* Excerpt:
-- Opening Marker --

First, welcome to SI...I'm really glad you found us just as I am really sorry you had reason to need us. However, you won't find a better group of people and you are no longer alone dealing with this.
Wow. From what you describe, it sounds like --at best-- your H has extremely poor boundaries and a need for a lot of ego stroking. Maybe I'm having a moment's struggle with transference issues...but it sounds like you found the tip of the iceberg.
My H didn't initially 'confess' to anything I couldn't nail him to the floor on with details I knew....I don't think he was particularly special in that regard, it's just he had a LONG history of infidelity so his lies of omission were quite substantial.
Your H is a broken person. A healthy married person doesn't make out with a stranger in the shadow of a carseat...or respond to Craigslist personal ads...or exhibit any of the other special cheater behaviors. Is your H seeking some individual therapy to dig out why he felt entitled to abandon his vows to you and needed so much external validation?
At this point, due to his massive lies of omission, I would only trust what you can verify, and assume there may be much more than what he's confessed to. You don't mention how long you've been together; you did note your child's young. Is music his full-time profession or something he does in addition to another line of work? (The reason I ask is not to snoop but rather that IMHO, there are professions and/or working situations that can make R especially difficult.)

-- Closing Marker --

* Entries supplied:
-- Opening Marker --

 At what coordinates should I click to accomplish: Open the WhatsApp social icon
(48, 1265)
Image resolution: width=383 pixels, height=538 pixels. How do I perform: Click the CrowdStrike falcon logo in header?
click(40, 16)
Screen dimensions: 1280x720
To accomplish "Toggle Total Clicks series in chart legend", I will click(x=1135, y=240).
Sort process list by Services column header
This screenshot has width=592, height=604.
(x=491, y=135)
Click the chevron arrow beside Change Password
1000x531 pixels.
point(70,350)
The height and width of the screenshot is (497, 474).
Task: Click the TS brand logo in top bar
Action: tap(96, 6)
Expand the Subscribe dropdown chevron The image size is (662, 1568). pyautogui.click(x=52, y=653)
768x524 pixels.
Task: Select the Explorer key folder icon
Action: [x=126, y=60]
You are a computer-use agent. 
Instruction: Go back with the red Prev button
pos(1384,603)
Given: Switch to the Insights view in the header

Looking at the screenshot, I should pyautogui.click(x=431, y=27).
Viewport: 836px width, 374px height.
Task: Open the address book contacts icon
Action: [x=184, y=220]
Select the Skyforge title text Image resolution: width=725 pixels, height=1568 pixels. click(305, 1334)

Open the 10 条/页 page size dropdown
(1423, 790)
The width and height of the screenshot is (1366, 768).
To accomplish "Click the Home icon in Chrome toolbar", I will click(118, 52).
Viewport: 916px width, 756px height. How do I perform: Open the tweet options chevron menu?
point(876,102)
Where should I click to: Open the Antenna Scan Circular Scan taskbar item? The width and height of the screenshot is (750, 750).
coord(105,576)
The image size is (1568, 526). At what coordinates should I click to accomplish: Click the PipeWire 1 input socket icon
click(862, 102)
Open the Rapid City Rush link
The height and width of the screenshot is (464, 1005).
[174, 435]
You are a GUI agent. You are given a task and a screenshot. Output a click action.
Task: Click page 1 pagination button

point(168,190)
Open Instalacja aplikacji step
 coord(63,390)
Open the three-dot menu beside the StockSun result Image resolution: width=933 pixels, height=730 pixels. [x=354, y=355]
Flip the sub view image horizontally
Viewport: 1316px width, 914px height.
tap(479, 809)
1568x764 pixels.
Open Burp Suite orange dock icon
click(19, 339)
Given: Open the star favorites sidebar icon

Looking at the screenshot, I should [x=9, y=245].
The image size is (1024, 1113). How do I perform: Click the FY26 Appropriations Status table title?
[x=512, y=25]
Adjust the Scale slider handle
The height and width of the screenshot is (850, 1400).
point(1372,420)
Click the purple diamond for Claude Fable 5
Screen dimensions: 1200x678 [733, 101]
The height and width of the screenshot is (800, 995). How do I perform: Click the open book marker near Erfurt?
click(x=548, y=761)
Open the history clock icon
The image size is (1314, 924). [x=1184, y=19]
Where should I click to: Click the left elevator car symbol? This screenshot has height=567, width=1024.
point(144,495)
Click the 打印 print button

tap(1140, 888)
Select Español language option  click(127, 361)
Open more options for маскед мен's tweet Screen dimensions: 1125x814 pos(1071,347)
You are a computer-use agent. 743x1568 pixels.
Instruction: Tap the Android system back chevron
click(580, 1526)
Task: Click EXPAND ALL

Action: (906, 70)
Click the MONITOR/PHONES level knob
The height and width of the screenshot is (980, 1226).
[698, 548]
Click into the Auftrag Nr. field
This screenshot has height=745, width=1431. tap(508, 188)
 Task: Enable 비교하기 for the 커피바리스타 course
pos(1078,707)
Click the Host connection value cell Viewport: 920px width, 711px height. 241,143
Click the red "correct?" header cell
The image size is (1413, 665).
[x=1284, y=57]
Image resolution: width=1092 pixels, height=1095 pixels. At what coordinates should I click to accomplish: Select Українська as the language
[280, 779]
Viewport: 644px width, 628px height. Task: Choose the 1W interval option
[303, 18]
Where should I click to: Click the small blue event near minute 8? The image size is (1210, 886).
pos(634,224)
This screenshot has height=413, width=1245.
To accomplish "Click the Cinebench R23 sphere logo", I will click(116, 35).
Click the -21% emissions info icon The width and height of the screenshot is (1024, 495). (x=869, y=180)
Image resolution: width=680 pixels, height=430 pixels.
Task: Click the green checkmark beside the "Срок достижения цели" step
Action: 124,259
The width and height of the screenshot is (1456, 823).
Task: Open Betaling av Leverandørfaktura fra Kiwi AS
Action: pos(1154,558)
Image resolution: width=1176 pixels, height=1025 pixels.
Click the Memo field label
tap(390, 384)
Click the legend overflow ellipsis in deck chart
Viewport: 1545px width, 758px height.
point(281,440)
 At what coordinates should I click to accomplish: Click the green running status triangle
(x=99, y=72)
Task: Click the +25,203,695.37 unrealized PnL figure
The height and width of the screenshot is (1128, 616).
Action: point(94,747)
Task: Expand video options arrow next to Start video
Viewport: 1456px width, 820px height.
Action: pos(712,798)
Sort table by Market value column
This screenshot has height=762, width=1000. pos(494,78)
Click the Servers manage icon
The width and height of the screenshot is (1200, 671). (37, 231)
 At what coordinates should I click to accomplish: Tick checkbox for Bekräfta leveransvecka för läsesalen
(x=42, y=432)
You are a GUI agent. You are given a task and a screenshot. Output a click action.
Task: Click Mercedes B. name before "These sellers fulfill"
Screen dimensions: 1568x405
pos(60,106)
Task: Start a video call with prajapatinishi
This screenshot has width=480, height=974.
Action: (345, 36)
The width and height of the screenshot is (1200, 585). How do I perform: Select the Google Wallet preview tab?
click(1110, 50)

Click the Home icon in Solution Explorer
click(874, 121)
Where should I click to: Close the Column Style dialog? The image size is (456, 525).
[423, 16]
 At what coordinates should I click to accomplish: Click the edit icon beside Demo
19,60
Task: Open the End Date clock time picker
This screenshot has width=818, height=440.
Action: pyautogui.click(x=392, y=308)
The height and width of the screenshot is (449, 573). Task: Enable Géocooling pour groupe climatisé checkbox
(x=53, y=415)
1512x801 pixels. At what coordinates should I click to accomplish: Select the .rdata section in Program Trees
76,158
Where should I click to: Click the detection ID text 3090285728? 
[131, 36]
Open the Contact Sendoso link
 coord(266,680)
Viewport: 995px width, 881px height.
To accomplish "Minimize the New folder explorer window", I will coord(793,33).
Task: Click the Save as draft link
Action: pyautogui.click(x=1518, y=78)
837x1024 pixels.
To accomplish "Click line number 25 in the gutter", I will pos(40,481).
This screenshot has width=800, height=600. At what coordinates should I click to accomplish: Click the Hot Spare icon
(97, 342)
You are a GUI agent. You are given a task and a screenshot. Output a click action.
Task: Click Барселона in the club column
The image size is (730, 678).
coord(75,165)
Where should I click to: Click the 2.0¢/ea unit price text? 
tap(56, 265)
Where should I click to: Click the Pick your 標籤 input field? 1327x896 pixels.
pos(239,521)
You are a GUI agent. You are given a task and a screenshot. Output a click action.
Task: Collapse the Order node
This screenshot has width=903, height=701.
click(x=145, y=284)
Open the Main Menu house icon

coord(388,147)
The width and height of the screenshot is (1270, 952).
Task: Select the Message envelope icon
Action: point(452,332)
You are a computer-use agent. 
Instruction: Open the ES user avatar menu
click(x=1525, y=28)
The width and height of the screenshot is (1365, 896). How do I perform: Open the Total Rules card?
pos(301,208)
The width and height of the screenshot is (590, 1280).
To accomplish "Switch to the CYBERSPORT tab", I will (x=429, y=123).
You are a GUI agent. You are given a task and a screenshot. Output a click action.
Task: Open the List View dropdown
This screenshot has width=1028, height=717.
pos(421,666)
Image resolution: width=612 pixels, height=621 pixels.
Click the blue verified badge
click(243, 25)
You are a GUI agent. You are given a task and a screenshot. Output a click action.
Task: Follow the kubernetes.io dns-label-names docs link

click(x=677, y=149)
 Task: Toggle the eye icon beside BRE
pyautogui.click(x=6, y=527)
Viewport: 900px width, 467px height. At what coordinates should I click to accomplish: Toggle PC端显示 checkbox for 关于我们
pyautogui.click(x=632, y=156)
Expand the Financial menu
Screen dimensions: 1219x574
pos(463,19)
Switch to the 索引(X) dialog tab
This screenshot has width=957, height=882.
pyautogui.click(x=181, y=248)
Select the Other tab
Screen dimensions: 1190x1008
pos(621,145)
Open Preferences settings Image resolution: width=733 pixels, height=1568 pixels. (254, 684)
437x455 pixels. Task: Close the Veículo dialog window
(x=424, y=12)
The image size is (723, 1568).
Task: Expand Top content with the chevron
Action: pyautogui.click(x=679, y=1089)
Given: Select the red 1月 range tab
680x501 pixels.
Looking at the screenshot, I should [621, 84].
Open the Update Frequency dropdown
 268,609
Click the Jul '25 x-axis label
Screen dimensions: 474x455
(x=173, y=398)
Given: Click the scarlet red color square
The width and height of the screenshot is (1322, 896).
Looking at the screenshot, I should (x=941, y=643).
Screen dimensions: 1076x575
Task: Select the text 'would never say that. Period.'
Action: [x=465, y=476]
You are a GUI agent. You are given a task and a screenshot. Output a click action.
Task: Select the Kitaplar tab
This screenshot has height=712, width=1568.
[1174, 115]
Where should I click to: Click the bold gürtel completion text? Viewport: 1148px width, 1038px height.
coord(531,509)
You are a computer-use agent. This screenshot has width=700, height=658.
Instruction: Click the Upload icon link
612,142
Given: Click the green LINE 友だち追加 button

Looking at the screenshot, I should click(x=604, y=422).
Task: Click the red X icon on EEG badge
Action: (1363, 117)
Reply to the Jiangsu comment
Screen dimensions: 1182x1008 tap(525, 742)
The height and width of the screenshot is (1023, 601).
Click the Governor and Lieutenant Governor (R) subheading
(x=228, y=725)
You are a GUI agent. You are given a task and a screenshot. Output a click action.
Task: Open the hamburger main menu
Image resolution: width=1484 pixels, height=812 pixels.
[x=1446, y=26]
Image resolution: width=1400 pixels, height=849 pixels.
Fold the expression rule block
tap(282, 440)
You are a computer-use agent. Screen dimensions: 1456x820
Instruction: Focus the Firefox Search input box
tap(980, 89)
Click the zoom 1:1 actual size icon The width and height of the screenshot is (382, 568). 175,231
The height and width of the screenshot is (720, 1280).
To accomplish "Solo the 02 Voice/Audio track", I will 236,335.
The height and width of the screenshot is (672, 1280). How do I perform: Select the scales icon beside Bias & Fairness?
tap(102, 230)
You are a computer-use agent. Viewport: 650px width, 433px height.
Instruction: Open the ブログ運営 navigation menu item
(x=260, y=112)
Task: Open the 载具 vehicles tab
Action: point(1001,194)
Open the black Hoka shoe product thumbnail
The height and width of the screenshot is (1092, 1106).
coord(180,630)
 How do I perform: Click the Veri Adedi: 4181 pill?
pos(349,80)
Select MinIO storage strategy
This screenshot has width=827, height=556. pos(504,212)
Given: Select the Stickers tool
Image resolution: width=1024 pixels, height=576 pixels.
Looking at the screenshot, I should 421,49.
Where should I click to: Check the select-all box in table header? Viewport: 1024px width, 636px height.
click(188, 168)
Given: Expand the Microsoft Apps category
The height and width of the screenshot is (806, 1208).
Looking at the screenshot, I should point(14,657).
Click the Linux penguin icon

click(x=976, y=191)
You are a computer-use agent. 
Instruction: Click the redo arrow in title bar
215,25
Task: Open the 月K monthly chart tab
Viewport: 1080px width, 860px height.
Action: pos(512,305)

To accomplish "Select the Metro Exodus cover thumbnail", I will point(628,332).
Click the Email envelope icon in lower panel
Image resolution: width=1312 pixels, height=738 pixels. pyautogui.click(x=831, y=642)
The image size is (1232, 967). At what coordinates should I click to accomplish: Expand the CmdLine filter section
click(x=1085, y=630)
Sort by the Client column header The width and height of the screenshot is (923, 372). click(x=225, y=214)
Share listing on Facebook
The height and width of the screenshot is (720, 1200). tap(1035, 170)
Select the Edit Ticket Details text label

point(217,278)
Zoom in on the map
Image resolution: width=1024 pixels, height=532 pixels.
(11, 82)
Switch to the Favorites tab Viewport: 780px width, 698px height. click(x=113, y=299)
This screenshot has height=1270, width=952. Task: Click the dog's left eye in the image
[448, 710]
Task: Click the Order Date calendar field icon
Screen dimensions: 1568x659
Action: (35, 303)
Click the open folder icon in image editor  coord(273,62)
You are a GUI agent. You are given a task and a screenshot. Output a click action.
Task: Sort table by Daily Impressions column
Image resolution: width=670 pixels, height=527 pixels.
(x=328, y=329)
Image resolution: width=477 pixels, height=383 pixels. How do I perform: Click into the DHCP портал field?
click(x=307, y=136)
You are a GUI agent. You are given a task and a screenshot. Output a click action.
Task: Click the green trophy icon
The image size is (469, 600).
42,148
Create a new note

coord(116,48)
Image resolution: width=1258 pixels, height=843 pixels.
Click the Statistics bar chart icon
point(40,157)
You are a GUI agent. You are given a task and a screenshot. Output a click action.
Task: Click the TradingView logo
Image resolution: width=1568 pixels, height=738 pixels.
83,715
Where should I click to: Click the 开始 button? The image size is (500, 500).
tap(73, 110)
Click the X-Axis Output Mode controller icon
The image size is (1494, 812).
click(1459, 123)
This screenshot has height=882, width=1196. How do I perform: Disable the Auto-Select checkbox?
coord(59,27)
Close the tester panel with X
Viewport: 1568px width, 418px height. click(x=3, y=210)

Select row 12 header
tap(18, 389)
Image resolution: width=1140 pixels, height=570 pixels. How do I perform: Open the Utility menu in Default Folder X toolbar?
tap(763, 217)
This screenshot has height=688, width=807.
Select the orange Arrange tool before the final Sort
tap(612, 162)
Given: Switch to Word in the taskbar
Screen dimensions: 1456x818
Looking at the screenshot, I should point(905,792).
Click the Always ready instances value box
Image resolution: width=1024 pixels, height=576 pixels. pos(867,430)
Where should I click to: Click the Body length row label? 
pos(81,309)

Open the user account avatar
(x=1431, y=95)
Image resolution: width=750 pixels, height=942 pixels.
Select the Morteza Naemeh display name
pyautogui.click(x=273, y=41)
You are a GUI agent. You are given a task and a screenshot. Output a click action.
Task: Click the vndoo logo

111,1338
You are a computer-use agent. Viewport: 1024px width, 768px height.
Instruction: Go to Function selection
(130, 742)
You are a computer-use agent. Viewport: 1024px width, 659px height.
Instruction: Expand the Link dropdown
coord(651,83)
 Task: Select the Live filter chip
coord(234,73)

-- Closing Marker --

* Questions on the material:
[a] Answer these questions about the forum reply, one per line, marking each answer to match:
(i) What did the writer's H have a long history of?
(ii) What does the writer say they would only trust at this point?
(iii) What did the person being addressed note about their child?
[b] Output the part of the forum reply from "Your H is a" up to and including "much external validation?", word for word.

* Numbered responses:
[a]
(i) Infidelity
(ii) What you can verify
(iii) That the child is young

[b]
Your H is a broken person. A healthy married person doesn't make out with a stranger in the shadow of a carseat...or respond to Craigslist personal ads...or exhibit any of the other special cheater behaviors. Is your H seeking some individual therapy to dig out why he felt entitled to abandon his vows to you and needed so much external validation?